— Reading passage —
+-------+

Israeli Canadian architect

Michael Seelig (מיכאל זליג) is an Israeli Canadian architect and urban planner known for his contributions to urban public policy in Vancouver and for co-founding Bridges Restaurant, a Vancouver landmark.

==Biography==
Michael Seelig was born in Tel Aviv, Israel (then British Mandatory Palestine) in 1938, and grew up in Haifa. He received his Diploma in Architecture from Hammersmith College of Art and Building in London (1964) and his master's degree (1969) and PhD (1971) in City Planning from the University of Pennsylvania. Seelig worked as an architect for Al Mansfeld Architects in Haifa (1966); Yorke Rosenberg Mardall in London (1967); and Louis Kahn in Philadelphia (1968-9). He is currently Professor Emeritus at the University of British Columbia School of Community and Regional Planning where he taught from 1971 to 2000.

==Urban planning==
In 1972 Seelig, together with partners Frederick Gutheim and Arthur Erickson, established the planning firm Gutheim/Seelig/Erickson in Vancouver. The firm conducted a "Design Competition for the Urban Environment of Developing Countries Focused on Manila," which dealt with improving housing conditions for urban squatters. Seelig curated an exhibition of the results of the competition at the Vancouver Art Gallery in conjunction with Habitat, the United Nations Conference on Human Settlements in 1976, and published the results in The Architecture of Self-Help Communities.

Seelig co-authored a week-long series of articles on the future of Greater Vancouver for the Vancouver Sun entitled "Future Growth - Future Shock," which focused on accommodation of rapid growth, challenges of globalization, land use and transportation, and municipal and regional governance. The predictions made in this series continue to be discussed and critiqued.

As a city planner, Seelig has contributed frequently to national and local Canadian newspapers, radio and TV shows, and hosted a series of eight, one-hour TV programs, "Urban Change and Conflict," produced by the BBC and broadcast on Vancouver's Knowledge Network (1986-1990).

+-------+

— Source data —
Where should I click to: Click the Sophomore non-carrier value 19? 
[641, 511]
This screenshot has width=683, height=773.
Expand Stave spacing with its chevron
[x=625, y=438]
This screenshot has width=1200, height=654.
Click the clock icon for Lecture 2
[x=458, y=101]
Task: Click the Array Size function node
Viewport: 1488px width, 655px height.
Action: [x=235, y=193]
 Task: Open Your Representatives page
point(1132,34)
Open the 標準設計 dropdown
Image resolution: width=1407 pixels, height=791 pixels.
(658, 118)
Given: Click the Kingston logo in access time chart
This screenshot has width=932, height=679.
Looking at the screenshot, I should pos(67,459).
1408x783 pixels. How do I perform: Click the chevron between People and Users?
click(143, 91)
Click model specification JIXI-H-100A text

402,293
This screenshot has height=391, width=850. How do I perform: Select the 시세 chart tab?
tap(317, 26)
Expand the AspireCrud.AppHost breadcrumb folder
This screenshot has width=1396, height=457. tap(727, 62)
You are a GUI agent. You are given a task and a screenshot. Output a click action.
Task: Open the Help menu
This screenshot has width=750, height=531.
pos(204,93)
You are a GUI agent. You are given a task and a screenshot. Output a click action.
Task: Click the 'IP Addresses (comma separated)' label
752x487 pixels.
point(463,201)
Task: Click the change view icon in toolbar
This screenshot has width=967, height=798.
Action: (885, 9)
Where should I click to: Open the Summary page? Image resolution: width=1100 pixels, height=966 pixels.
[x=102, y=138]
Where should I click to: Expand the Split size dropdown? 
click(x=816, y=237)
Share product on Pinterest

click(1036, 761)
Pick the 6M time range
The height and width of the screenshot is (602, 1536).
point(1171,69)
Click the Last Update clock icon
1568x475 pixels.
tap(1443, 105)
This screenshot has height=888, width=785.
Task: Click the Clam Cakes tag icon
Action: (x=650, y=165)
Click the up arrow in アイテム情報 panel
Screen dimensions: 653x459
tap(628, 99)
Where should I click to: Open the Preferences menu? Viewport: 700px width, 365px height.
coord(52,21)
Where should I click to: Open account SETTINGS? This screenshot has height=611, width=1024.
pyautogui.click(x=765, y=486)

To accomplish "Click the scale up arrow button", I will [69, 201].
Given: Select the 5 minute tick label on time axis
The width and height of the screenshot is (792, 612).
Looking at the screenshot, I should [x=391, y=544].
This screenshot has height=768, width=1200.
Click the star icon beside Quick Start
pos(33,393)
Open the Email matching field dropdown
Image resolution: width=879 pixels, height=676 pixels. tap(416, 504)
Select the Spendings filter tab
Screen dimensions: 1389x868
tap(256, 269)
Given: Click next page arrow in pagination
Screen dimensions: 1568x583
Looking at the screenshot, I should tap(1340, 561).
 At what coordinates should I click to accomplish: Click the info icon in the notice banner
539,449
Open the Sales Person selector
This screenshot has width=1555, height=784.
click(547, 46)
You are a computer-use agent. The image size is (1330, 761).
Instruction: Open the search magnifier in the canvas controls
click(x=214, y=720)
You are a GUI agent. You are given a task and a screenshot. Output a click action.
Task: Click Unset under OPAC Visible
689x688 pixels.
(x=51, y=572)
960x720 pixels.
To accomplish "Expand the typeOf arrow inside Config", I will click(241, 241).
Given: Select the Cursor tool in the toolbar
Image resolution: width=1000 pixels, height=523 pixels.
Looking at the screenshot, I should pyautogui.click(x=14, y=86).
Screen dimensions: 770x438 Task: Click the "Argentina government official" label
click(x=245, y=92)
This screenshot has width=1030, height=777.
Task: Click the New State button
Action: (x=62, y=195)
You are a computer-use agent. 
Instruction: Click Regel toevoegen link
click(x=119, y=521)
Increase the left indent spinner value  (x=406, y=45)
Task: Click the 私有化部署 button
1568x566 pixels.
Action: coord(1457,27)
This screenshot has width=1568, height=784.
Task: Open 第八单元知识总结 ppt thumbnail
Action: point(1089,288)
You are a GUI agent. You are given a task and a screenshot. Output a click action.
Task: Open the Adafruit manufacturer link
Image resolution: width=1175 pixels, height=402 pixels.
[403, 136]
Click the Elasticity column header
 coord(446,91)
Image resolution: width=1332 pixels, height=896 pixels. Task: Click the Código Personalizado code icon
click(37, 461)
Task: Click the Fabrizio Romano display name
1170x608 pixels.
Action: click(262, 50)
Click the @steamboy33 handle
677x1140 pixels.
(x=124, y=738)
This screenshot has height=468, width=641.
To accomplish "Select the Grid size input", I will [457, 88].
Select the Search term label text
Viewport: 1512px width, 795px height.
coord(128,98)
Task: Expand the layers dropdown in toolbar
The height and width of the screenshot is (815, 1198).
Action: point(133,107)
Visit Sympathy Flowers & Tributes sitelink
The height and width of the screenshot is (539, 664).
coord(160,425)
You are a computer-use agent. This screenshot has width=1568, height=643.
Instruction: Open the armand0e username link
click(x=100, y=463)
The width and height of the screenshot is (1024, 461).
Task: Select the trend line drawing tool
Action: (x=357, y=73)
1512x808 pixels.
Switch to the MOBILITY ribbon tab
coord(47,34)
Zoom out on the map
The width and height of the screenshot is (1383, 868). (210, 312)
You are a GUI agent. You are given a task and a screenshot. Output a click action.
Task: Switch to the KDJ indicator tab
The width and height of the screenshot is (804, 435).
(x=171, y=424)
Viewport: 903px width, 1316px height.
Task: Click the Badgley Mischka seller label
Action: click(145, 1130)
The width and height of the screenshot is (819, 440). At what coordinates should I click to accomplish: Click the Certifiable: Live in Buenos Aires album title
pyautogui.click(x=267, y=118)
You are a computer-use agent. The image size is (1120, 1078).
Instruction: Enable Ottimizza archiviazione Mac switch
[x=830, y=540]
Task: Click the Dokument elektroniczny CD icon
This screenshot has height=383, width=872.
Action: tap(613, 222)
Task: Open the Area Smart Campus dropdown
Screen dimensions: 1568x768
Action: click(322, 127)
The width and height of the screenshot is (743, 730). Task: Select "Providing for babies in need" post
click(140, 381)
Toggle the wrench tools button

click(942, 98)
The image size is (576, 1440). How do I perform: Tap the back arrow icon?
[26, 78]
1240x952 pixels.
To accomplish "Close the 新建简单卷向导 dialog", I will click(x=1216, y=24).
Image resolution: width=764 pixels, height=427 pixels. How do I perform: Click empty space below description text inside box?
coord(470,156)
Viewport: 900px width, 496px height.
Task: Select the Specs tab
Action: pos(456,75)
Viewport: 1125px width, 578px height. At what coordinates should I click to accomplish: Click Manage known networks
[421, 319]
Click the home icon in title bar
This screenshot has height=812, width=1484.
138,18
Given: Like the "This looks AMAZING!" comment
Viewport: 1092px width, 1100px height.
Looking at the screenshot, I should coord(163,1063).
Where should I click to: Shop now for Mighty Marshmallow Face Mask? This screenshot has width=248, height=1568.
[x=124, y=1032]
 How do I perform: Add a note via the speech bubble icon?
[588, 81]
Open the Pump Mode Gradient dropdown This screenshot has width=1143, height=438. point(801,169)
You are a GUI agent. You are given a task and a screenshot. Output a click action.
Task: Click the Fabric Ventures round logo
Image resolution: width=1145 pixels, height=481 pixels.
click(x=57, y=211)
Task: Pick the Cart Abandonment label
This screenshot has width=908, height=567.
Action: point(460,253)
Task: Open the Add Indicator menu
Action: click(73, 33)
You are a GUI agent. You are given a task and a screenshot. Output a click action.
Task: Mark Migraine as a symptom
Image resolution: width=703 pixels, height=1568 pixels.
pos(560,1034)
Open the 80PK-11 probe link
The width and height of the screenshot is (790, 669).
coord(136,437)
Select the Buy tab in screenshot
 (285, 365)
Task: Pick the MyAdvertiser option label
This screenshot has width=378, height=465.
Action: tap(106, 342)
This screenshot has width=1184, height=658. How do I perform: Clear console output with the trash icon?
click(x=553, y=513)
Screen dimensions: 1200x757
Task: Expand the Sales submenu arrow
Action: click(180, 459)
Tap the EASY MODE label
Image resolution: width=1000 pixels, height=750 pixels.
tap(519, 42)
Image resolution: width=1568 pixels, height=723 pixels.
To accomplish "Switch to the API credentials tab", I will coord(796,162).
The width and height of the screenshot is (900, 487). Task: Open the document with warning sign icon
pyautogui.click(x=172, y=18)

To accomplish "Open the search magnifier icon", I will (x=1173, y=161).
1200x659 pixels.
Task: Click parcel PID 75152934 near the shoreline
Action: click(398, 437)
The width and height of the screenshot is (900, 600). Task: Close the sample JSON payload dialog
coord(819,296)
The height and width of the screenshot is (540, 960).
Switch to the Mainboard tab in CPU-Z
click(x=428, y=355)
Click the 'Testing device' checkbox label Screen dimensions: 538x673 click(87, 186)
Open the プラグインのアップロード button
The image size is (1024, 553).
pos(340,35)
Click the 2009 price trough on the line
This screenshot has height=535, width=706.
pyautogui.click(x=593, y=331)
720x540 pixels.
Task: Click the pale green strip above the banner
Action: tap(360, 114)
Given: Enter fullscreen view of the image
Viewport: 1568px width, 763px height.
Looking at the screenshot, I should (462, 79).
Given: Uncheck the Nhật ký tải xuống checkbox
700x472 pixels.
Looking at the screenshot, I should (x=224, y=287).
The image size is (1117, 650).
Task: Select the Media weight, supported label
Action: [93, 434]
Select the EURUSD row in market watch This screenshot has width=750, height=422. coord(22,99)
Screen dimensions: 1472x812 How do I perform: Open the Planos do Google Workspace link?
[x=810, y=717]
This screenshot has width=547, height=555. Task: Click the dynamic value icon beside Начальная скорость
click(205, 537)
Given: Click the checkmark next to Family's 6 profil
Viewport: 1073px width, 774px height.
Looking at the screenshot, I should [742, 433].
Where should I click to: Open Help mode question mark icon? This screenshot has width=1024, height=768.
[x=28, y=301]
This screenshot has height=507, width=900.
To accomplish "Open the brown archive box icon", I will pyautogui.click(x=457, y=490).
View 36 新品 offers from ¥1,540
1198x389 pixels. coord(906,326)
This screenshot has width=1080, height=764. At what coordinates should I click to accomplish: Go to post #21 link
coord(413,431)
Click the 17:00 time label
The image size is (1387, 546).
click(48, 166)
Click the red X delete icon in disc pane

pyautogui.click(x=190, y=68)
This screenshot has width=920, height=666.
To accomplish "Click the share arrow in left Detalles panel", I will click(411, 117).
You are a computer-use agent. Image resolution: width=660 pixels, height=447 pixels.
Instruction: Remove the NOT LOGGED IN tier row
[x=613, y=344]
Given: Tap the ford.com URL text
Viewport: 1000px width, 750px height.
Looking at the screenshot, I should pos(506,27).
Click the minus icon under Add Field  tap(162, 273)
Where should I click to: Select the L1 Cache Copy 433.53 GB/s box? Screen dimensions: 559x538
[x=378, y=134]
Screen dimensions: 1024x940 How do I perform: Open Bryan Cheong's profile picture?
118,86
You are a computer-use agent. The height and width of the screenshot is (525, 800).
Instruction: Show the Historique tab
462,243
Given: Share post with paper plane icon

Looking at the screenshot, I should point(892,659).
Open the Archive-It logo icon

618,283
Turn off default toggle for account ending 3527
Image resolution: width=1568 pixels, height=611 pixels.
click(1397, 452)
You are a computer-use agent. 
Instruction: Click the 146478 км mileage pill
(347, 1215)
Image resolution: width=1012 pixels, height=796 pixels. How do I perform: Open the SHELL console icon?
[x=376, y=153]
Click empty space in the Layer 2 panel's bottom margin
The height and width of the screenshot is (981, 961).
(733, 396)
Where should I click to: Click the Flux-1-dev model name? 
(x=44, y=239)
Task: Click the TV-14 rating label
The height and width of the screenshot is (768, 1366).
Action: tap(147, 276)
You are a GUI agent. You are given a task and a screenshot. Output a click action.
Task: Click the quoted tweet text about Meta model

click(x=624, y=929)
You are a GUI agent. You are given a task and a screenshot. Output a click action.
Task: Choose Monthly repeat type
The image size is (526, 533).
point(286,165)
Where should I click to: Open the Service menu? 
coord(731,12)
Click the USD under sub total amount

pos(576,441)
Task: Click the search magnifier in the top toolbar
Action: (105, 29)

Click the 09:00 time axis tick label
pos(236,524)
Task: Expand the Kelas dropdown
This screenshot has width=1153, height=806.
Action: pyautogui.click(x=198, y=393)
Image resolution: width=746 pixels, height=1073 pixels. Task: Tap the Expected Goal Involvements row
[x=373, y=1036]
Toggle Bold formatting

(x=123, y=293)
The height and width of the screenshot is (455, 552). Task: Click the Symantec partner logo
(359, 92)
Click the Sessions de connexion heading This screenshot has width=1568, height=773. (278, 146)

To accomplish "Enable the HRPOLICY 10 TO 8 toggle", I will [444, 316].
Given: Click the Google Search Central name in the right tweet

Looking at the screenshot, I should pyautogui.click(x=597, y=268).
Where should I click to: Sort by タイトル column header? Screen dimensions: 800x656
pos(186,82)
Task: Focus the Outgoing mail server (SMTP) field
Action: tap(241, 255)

+-------+

Write out the passage about Michael Seelig from "Seelig co-authored a" up to and including "discussed and critiqued.", word for word. The records have no connection to the text.

Seelig co-authored a week-long series of articles on the future of Greater Vancouver for the Vancouver Sun entitled "Future Growth - Future Shock," which focused on accommodation of rapid growth, challenges of globalization, land use and transportation, and municipal and regional governance. The predictions made in this series continue to be discussed and critiqued.